▸ PROMPT
Please copy out every line of the listing below word for word, leaving out the pictures.

---- DATASET RECORDS

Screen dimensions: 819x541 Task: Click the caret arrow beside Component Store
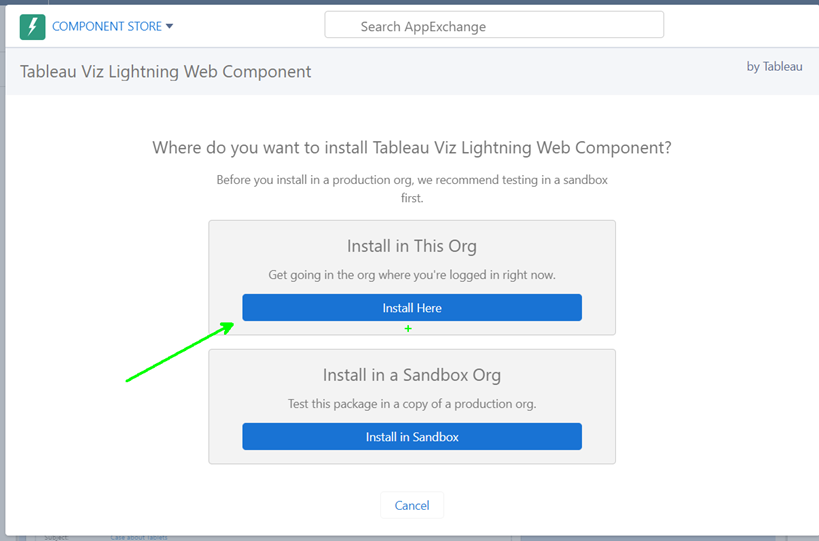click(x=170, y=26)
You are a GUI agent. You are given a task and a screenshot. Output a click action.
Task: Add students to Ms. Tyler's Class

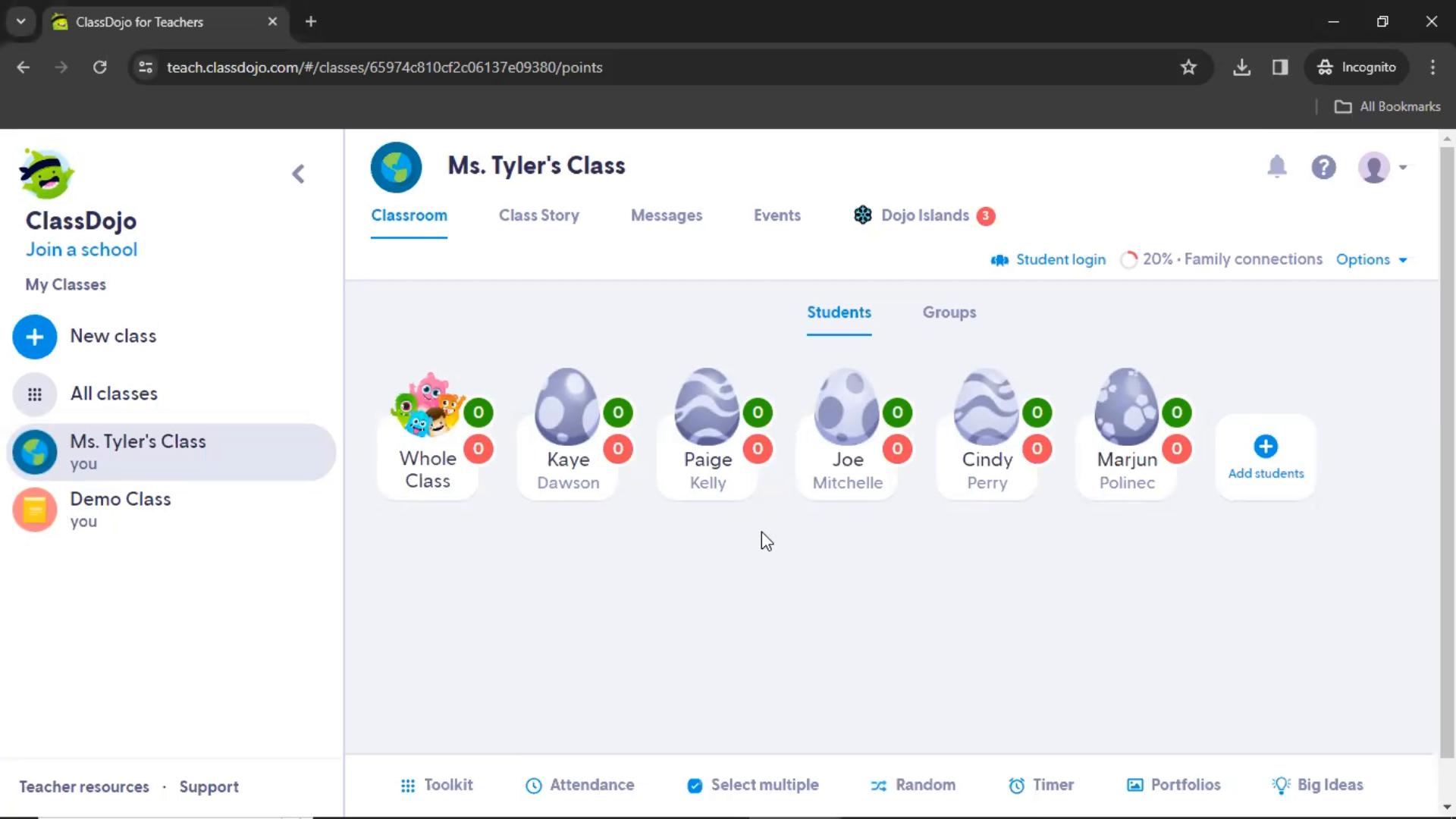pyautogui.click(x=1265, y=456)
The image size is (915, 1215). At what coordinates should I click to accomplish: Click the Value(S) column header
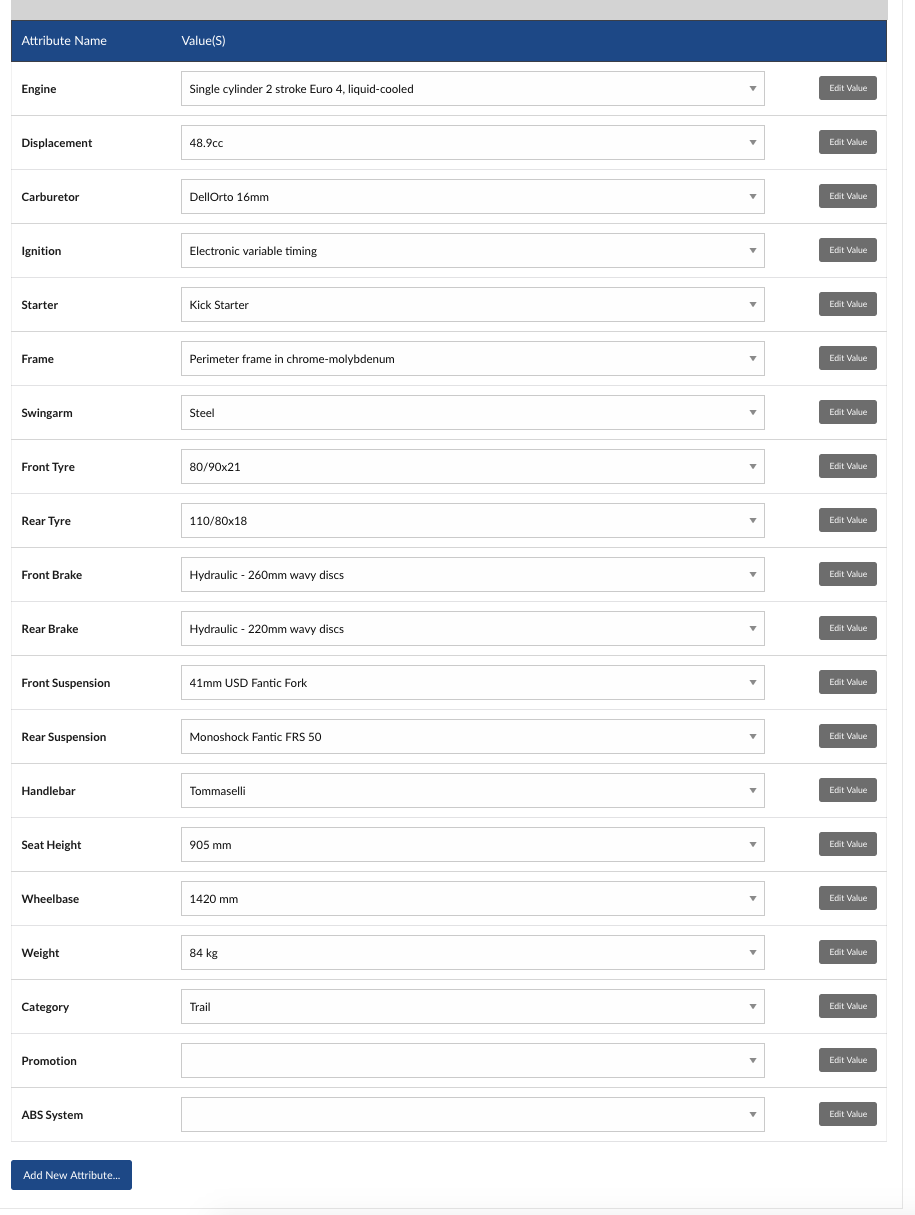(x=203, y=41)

--------

▸ FINISHED ANSWER
Screen dimensions: 819x541 Task: Click the caret arrow beside Component Store
click(x=170, y=26)
You are a GUI agent. You are given a task and a screenshot. Output a click action.
Task: Add students to Ms. Tyler's Class

pyautogui.click(x=1265, y=456)
The image size is (915, 1215). At what coordinates should I click to accomplish: Click the Value(S) column header
(x=203, y=41)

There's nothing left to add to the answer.